Islam memberikan solusi yang mampu mengangkat martabat wanita, memberikan keadilan dan kesejahteraan tanpa diskriminasi dan mencabut fitrahnya sebagai ummu warabbatul bayt. Kemuliaan wanita terletak ketika ia mampu menjalankan perannya sebagai ibu yang melahirkan, mengasuh, mendidik, dan mencetak anak-anaknya sebagai calon pemimpin umat dan penjaga peradaban mulia. Selain itu, ia pun mampu menjadi manager yang mengurus dan mengatur rumah tangganya, serta mampu menjadi relasi yang baik bagi suaminya.

Tak hanya di ranah domestik, Islam pun tidak menghalangi wanita untuk berkiprah di ranah publik.
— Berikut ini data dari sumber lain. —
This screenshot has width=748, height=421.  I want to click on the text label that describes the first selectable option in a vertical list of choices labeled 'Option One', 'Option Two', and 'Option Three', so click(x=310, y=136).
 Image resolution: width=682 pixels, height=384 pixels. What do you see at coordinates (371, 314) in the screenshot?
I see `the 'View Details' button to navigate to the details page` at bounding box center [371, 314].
Seorang wanita diberikan hak untuk terlibat dalam aktivitas ekonomi, pertanian, perdagangan dan industri. Ia berhak mengembangkan harta, mengenyam  pendidikan tinggi, dan mendapatkan pelayanan kesehatan yang baik. Dalam politik, Islam memberikan hak kepada wanita untuk memilih seorang pemimpin, memilih dan dipilih menjadi anggota majelis umat, berbai'at kepada pemimpin (khalifah). 

Oleh karena itu, negara mempunyai peran dalam memberikan kemaslahatan publik kepada kaum wanita. Negara berhak untuk memenuhi kebutuhan primer, sekunder dan tersier. Negara berhak memberikan pendidikan yang berkualitas, kesehatan, dan keamanan. Hal ini karena wanita memiliki posisi strategis dalam membangun peradaban. Dengan kecerdasan serta kontribusinya untuk Islam, wanita dapat membangun peradaban gemilang.

Sebagaimana wanita pada masa kejayaan Islam yang tergambar pada sosok istri Rasulullah, Khadijah ra. Beliaulah salah satu sumber kekuatan Rasulullah dalam mengemban risalah Islam, pendukung perjuangan dakwan Islam dalam suka dan duka. Sosok lainnya, yaitu asy Syifa, seorang qadhi hisbah di masa Khalifah Umar bin Khathtab. Ia adalah seorang qadhi yang tegas dalam mengadili. Selain itu, ada al Khansa binti Amru, seorang ibu yang rela melepas ke empat anaknya untuk berjihad, hingga semuanya syahid di medan perang. Dan masih banyak lagi kisah shahabiyah yang mempunyai peran besar dalam memajukan peradaban bangsa.

Demikianlah, Islam sangat memuliakan wanita. Dalam pandangan Islam wanita dan pria mempunyai kedudukan yang sama. Keduanya mendapat perlakuan yang sama sesuai batas kemampuan dan kodrat masing-masing. Sehingga, sejatinya tidak ada yang lebih unggul dari keduanya kecuali atas dasar ketakwaannya di sisi Allah Swt., sebagaimana firman-Nya.:

"Barang siapa yang mengerjakan amal-amal saleh, baik laki-laki maupun wanita, sedang ia orang yang beriman, maka mereka itu masuk ke dalam surga dan mereka tidak dianiaya walau sedikit pun.” (QS. An-Nisa: 124)

Oleh karena itu, sudah saatnya Islam kaffah diterapkan dalam seluruh aspek kehidupan. Hanya dengan Islam dan aturannya fitrah wanita akan terpelihara. Fitrah sebagai istri, ibu dan pengatur rumah tangga. Dengan Islam wanita akan mampu mencetak generasi tangguh, generasi yang mampu mewujudkan peradaban yang gemilang.